Originally Posted by Bill14564 (Post 2449532)
Illegals do not receive SS.

Illegals *pay* SS as employees so fewer illegals -> fewer employees -> less SS tax collected -> sooner the trust fund is depleted

You are correct. Only citizens are legally eligible for SS. If any illegals somehow got a hold of SS funds, it’s because they did it through fraudulent acts to get it. The government has never allowed anyone but citizens eligible for SS.

When the time comes, no matter the administration, I don’t think Congress will allow the cut in SS because they know it would be shootings themselves in the foot. The public won’t put up with it. The easiest way to fund it is to remove the high income cap and allow all to fund it. Since many high earners don’t receive “income” but make their money on capital gains, there may need to be a new rule for that. Maybe if you don’t contribute to SS but take capital gains, then you have to pay into SS based on capital gains. This would assure high earners to take a SS taxable salary of high earnings, so their capital gains don’t get taxed.

biker1 07-30-2025 07:11 AM

A couple who both start collecting at age 70 and both hit the maximum FICA tax for 35 years would probably have a combined benefit of about $130K. A 20% cut would be about $26K. For a single earner, the spouse would get a 50% benefit (of the FRA benefit, I believe). This could translate to about an $18K reduction in 2033.

Quote:

Originally Posted by LoisR (Post 2449536)
How does a possible 21% shortfall equate to $18k loss? Who is being paid $90k, or so, by SS?
Need to raise SS tax rates to those who earn more than $175k.
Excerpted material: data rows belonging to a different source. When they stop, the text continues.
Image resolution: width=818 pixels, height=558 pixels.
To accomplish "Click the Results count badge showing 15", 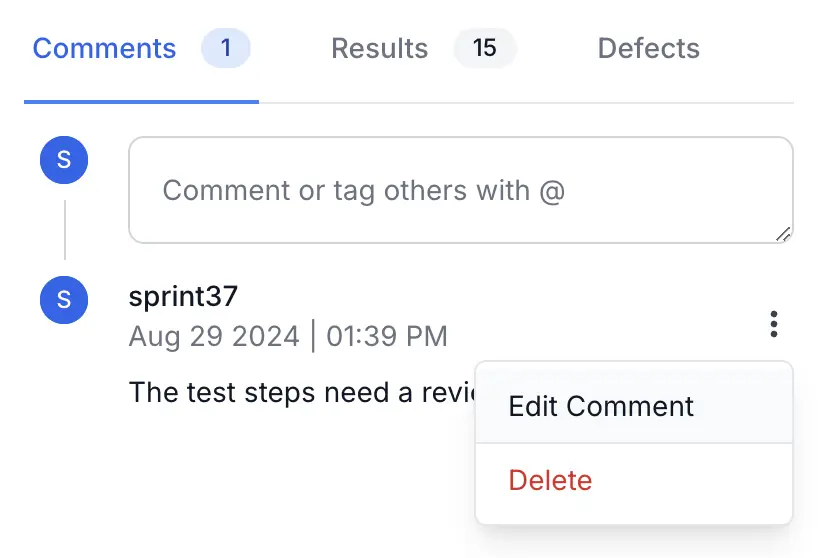I will pos(485,48).
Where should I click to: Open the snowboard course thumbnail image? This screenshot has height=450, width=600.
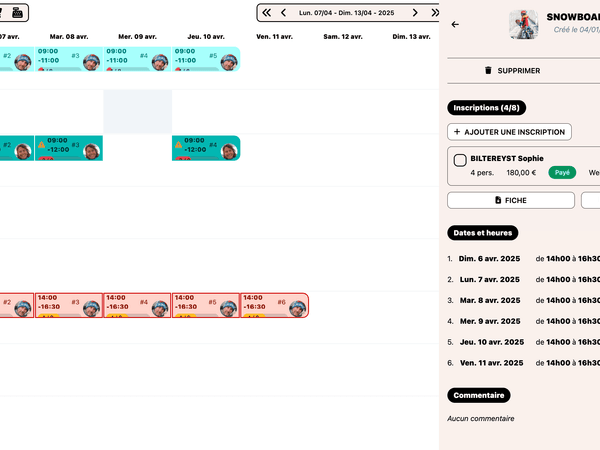[523, 24]
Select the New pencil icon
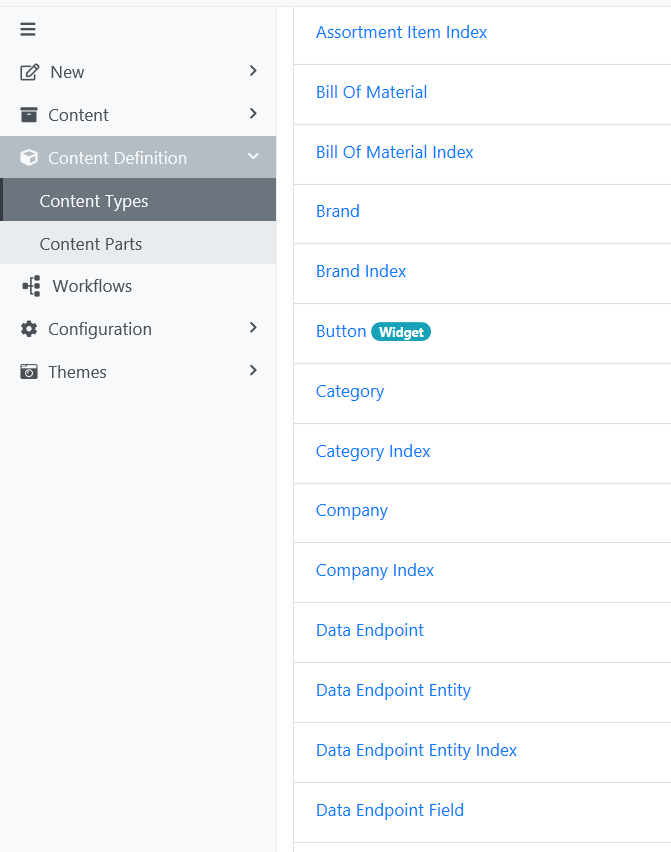 (27, 71)
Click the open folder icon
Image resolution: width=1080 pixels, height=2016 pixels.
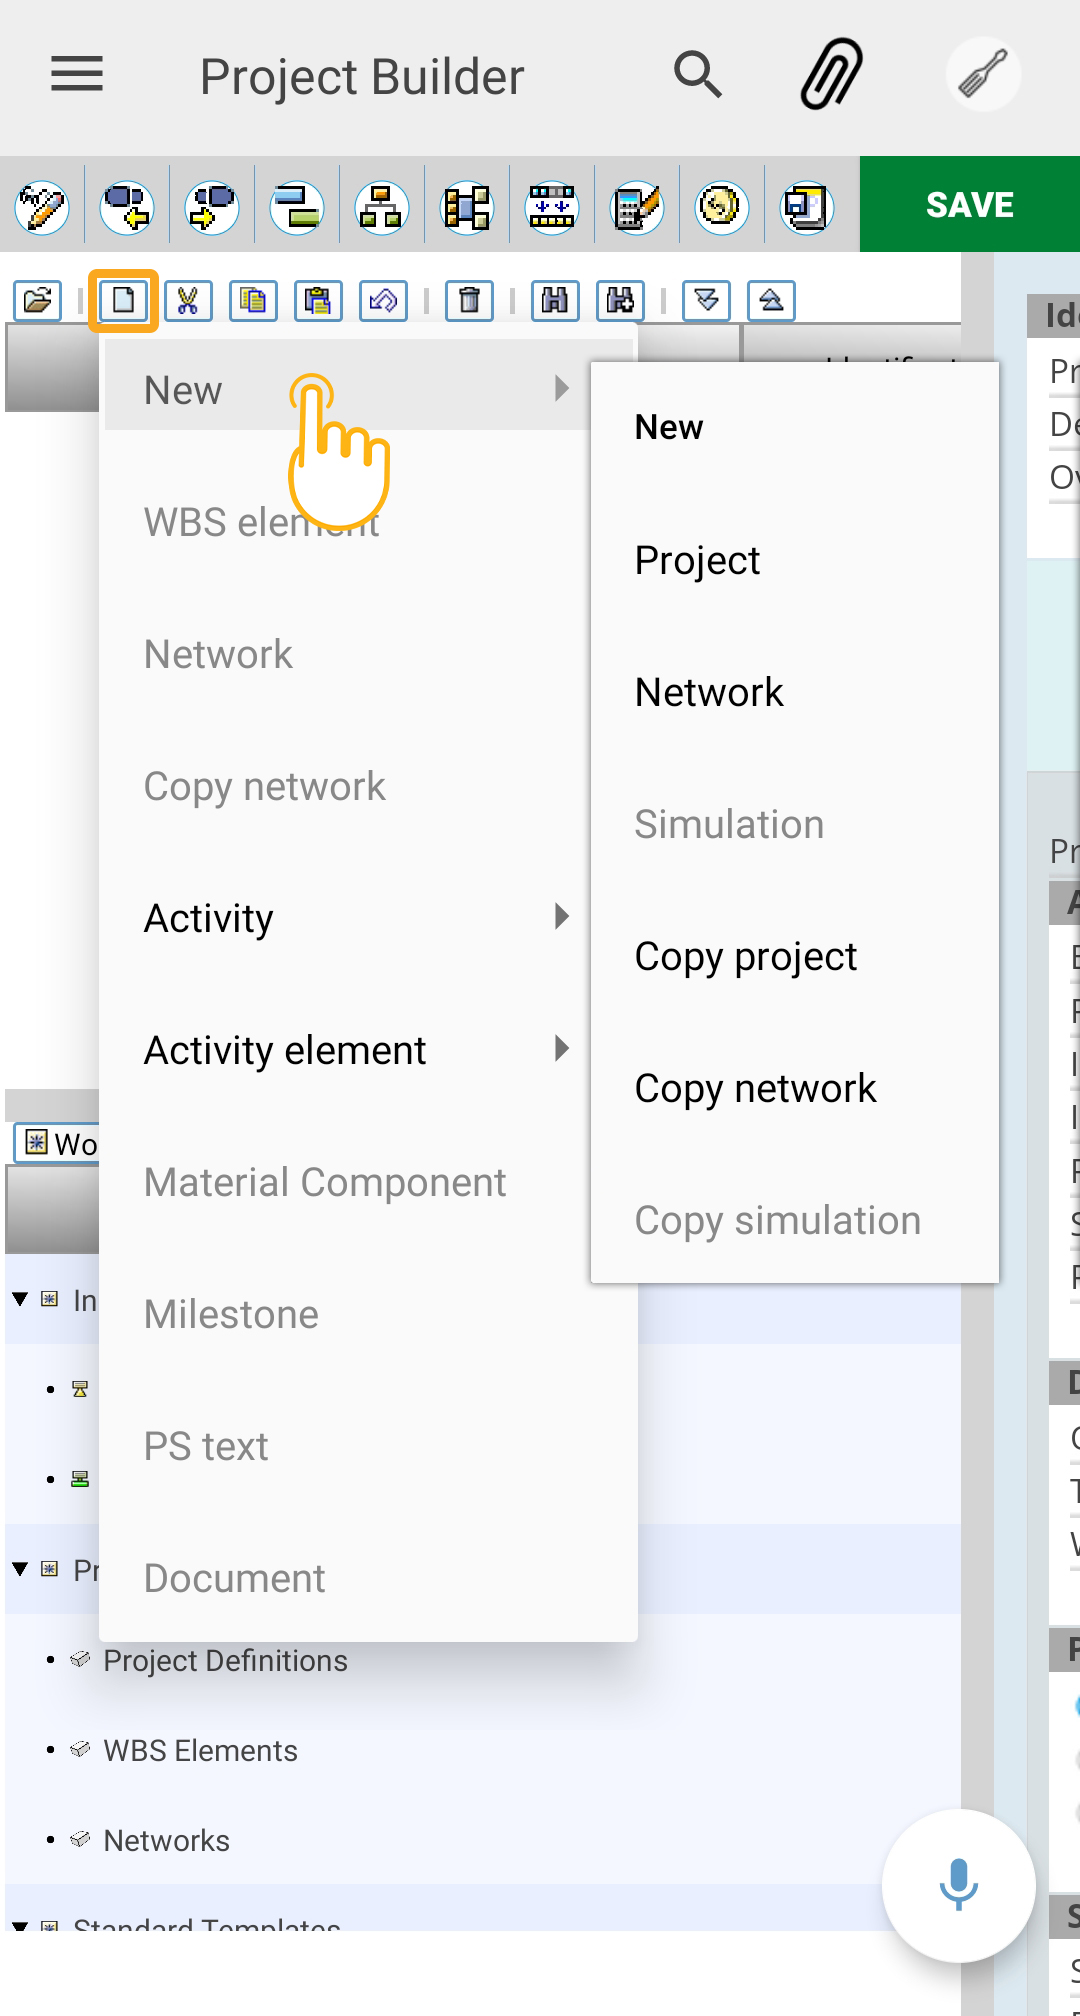point(38,300)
JanetH 07-30-2025 07:35 AM

Quote:

Originally Posted by tophcfa (Post 2449431)
Folks born in 1960 have already had their retirement age raised 2 years. Hopefully any future benefit reductions won’t apply to anyone already 65 or older, but I certainly wouldn’t bank on that?

When was it raised ? Never heard of that

GATORBILL66 07-30-2025 07:37 AM

The retirement age needs to be raised by 5 years in steps over the next ten years to save social security.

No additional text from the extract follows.